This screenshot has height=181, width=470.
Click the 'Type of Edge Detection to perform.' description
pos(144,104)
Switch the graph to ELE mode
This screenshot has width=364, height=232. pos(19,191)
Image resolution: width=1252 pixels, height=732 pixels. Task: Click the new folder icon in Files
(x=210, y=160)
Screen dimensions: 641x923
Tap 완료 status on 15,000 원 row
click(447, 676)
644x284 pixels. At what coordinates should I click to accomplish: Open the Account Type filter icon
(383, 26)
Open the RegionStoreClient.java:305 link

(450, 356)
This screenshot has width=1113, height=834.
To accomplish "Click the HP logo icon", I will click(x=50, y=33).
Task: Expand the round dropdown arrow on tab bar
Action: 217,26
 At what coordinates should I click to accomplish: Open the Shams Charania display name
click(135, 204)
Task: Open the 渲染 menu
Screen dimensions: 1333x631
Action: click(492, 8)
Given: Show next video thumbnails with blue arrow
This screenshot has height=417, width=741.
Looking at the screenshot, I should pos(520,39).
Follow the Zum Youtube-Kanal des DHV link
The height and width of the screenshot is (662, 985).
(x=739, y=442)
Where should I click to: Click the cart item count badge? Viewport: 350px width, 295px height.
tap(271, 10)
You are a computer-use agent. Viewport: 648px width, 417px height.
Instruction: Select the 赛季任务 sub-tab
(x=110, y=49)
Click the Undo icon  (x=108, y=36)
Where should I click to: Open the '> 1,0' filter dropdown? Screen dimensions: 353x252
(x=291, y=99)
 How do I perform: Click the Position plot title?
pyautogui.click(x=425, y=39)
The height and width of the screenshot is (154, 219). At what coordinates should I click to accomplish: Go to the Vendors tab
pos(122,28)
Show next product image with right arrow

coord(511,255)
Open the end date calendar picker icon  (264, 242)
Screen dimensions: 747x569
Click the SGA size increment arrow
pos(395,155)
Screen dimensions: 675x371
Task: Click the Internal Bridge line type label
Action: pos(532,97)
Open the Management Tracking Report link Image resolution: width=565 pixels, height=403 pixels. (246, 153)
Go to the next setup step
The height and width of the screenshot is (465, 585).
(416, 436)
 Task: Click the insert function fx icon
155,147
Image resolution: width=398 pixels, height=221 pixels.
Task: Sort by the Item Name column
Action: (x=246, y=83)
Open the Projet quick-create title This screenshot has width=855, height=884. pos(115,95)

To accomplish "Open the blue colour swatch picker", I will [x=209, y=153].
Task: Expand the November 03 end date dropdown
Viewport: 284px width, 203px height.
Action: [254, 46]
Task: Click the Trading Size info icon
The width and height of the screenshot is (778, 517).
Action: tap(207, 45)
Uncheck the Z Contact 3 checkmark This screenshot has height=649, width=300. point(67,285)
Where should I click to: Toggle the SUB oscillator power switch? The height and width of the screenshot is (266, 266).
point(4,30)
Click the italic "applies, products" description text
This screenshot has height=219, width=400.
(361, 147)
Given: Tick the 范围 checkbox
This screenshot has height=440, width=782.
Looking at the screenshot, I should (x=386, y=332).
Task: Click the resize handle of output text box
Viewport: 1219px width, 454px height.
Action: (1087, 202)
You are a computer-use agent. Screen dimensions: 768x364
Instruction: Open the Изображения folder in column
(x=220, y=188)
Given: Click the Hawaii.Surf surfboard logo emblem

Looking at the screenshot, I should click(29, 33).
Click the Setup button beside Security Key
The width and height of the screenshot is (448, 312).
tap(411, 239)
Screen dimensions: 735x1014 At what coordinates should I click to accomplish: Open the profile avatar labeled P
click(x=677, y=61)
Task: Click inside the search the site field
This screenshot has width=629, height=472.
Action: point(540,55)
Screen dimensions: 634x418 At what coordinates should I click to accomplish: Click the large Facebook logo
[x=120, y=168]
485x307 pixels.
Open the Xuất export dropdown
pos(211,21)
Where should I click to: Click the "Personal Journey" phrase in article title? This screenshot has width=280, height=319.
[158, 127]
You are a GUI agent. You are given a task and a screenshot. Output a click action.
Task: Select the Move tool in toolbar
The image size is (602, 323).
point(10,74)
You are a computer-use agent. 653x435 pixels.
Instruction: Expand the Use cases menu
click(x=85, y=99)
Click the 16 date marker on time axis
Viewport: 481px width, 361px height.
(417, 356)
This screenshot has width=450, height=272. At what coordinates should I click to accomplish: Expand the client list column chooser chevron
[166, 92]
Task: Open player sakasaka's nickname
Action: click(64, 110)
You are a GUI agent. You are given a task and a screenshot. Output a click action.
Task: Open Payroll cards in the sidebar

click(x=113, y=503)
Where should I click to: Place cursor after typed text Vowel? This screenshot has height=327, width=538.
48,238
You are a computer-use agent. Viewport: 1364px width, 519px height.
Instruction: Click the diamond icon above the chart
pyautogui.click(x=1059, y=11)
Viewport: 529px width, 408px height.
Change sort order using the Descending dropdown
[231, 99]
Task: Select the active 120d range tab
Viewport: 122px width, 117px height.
# # # #
__Exercise__:
Looking at the data above, write out exactly the lines that start at the one containing "This screenshot has width=1113, height=834." and end at the one containing "Given: Show next"; include both and nothing beyond.

__Reply to the exercise__:
This screenshot has width=1113, height=834.
To accomplish "Click the HP logo icon", I will click(x=50, y=33).
Task: Expand the round dropdown arrow on tab bar
Action: 217,26
 At what coordinates should I click to accomplish: Open the Shams Charania display name
click(135, 204)
Task: Open the 渲染 menu
Screen dimensions: 1333x631
Action: click(492, 8)
Given: Show next video thumbnails with blue arrow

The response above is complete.